We now have a nice array of numbers:

for i in ${range[@]};do echo $i;done
1
2
3

Tested in bash 4.3.11 but should work in all modern versions.

  • just a piece of syntax I used: read line; declare -a "l=($line)"; echo ${l[@]} — I placed this to let a user input brace-expanded strings and view the result (in a kind of bash tutorial). – gluk47 Feb 29 '16 at 19:34
  • 1
    In effect, that's like eval, it's not less dangerous than eval. With end='$(reboot)', reboot is run just the same. – Stéphane Chazelas Aug 23 '17 at 9:14
2

Another technique you can use in bash and some other shells is to use an array:

$ extensions=(foo bar)
$ ls "${extensions[@]/#/1.}"

This is the ${parameter/pattern/string} (pattern substitution) form of parameter expansion.  (Unfortunately, this is not POSIX-compliant either.)  The [@] specifies that the substitution should be applied to each element of the array, and that the separation between the elements should be maintained.  # in a pattern string acts like a ^ in a regular expression (i.e., most s/old/new/ substitutions); it means that the substitution should occur only at the beginning of the parameter values.  So

$ ls "${extensions[@]/#/1.}"

is equivalent to

$ ls "${extensions[0]/#/1.}" "${extensions[1]/#/1.}"
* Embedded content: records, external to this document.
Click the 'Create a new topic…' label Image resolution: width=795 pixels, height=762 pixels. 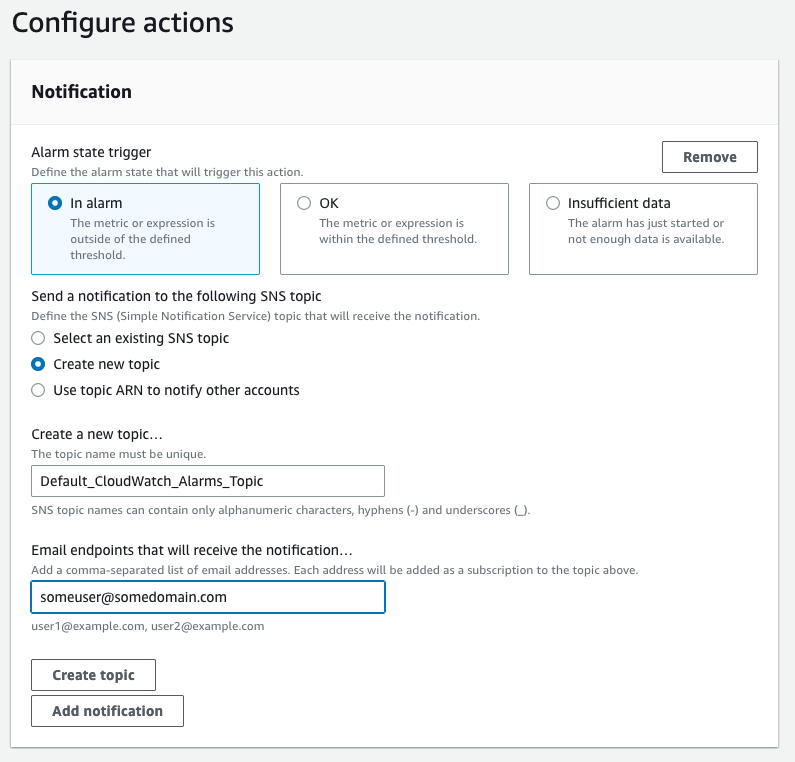(99, 435)
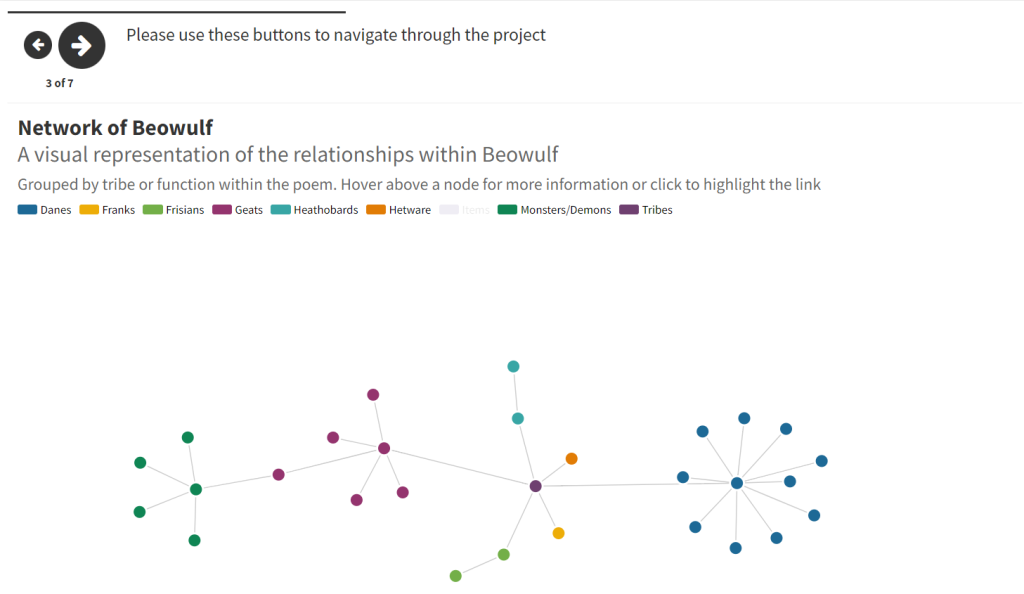Click the orange Hetware node in graph
Image resolution: width=1024 pixels, height=594 pixels.
(572, 459)
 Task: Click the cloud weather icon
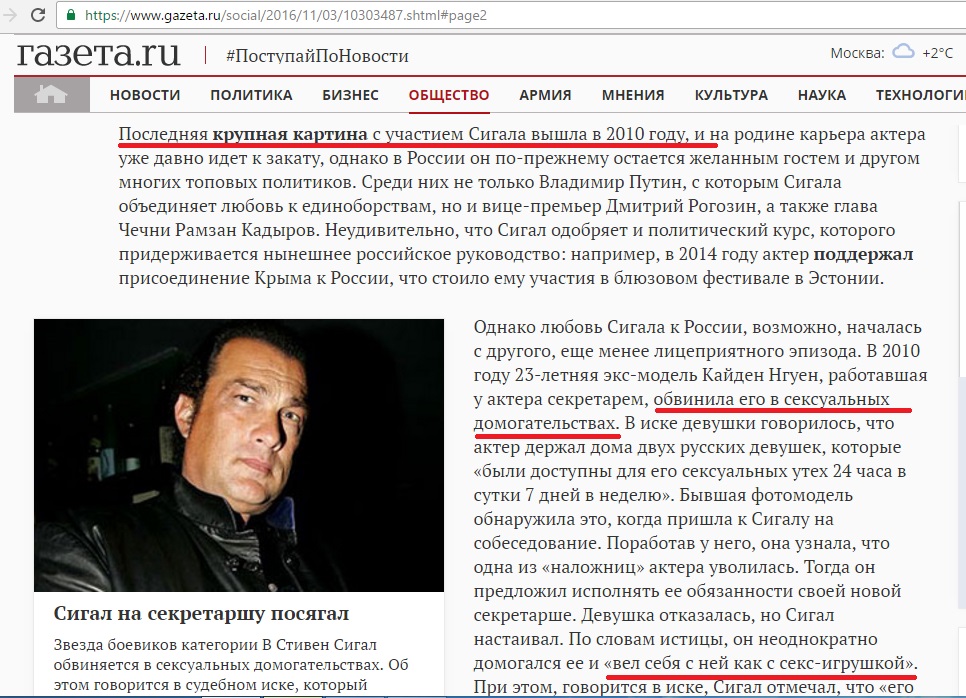(904, 52)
(since this array has two elements, indexed as 0 and 1) and this expands to

$ ls "1.foo" "1.bar"

Quoting

The quotes are important if the “extensions” require quotes — i.e., if they (might possibly, ever) contain spaces or pathname expansion (glob/wildcard) characters.  For example, if

$ extensions=("foo bar" "*r")

then

$ ls ${extensions[@]/#/1.}

(without quotes) would expand to

$ ls 1.foo bar 1.*r

(in which 1.foo and bar are separate arguments), and this, in turn, expands to

$ ls 1.foo bar 1.anteater 1.bar 1.bear 1.cougar 1.deer 1.grasshopper …

(because 1.*r is an unquoted wildcard).  For more discussion of the importance of quoting, see Security implications of forgetting to quote a variable in bash/POSIX shells.

You can also match the end of a string by using % in the pattern:

$ fnames=(cat dog)
$ ls "${fnames[@]/%/.c}"

expands to

$ ls "cat.c" "dog.c"

But beware: % doesn’t work the same as $ in regular expressions.  You have to put it at the beginning of the pattern to constrain the match to occur at the end of the parameter value.  For example, if you have

$ fnames=(cat.c dog.c)

and you want to get cat.o and dog.o, don’t do "${fnames[@]/.c%/.o}" — it won’t work.  Do

$ ls "${fnames[@]/%.c/.o}"

But don’t do "${fnames[@]/.c/.o}" (leaving out the % altogether) either — if one of the “fnames” is dog.catcher.c, it will be converted to dog.oatcher.c (since the first .c gets replaced with .o).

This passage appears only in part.